- WHAT THIS EXERCISE ASKS -
**1)** Copy out the multi-modal providers passage, starting with "Multi-modal providers¶" and going on through "a model-callable tool.".
**2)** Write the next part of the passage on multi-modal providers, beginning after its last sentence.

- SOURCE PASSAGE -
Multi-modal providers¶
The model is one provider an agent depends on. Production agents pull
from more: a web index, a page fetcher, an image renderer, a speech
synthesiser. locus exposes those as a small set of Protocol types
under locus.providers and an opt-in auto-registration step that turns
each one into a model-callable tool.
from locus.agent import Agent
from locus.providers.web_fetch import HTTPXWebFetcher
from locus.providers.web_search import OpenAISearchPreviewProvider
from locus.providers.image import OpenAIImageProvider
from locus.providers.speech import OpenAISpeechProvider
from locus.models.native.openai import OpenAIModel
agent = Agent(
model="openai:gpt-4o-mini",
web_search=OpenAISearchPreviewProvider(OpenAIModel("gpt-4o-search-preview")),
web_fetch=HTTPXWebFetcher(),
image_generator=OpenAIImageProvider(model="dall-e-3"),
speech_provider=OpenAISpeechProvider(),
)
Setting any of those four kwargs on Agent (or AgentConfig) registers
a matching @tool:
| Provider kwarg | Auto-registered tool(s) | Signature |
|---|---|---|
web_search= |
web_search |
query: str, max_results: int = 5 |
web_fetch= |
web_fetch |
url: str, max_chars: int = 50000 |
image_generator= |
generate_image |
prompt: str, size: str = "1024x1024", n: int = 1 |
speech_provider= |
speak and/or transcribe |
depends on provider.capabilities |
The model can call these alongside hand-written @tool functions — they
share the same registry, the same idempotency machinery, the same hooks.

- DATA EXCERPTS -
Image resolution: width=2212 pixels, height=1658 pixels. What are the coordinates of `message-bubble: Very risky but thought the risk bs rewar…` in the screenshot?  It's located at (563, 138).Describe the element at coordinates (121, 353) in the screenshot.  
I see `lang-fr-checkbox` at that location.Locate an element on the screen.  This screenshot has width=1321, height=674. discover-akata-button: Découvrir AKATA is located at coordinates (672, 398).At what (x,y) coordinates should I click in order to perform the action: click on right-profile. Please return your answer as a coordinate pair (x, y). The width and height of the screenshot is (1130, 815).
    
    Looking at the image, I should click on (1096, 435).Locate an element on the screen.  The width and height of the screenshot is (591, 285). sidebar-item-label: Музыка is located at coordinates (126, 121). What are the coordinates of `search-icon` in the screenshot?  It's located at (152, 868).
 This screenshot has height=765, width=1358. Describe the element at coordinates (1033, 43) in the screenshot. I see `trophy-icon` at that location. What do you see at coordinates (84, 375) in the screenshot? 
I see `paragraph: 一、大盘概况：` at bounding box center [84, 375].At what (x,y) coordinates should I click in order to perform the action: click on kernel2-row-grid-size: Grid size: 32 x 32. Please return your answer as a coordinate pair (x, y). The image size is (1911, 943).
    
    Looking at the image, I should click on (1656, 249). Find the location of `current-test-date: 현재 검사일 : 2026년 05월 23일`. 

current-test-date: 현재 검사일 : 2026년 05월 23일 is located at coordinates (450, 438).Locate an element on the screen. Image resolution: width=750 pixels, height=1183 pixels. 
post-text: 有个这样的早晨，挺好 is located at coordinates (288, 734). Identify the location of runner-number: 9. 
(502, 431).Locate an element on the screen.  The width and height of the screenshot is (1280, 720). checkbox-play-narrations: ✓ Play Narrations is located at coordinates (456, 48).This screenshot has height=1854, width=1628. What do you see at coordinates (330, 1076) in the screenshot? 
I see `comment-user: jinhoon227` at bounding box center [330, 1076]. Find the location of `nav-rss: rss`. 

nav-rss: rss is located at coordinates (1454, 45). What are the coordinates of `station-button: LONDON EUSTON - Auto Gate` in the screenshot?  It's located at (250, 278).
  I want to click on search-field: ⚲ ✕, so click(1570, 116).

- ANSWER SECTION -
**1)**
Multi-modal providers¶
The model is one provider an agent depends on. Production agents pull
from more: a web index, a page fetcher, an image renderer, a speech
synthesiser. locus exposes those as a small set of Protocol types
under locus.providers and an opt-in auto-registration step that turns
each one into a model-callable tool.

**2)**
The protocols¶
Each provider is a one- or two-method typing.Protocol decorated with
@runtime_checkable, so any duck-typed object that implements the
methods is accepted. You don't need to subclass.
BaseWebSearchProvider:async search(query, max_results)→list[SearchResult].BaseWebFetchProvider:async fetch(url, max_chars, keep_html)→WebPage.BaseImageGenerationProvider:async generate(prompt, size, n)→list[ImageResult].BaseSpeechProvider:capabilities: frozenset[str]plusasync speak(text, voice)and/orasync transcribe(audio_bytes, content_type).
The shared Pydantic types live in locus.providers.types (SearchResult,
WebPage) and beside each protocol (ImageResult, SynthesizedAudio,
SpeechTranscript).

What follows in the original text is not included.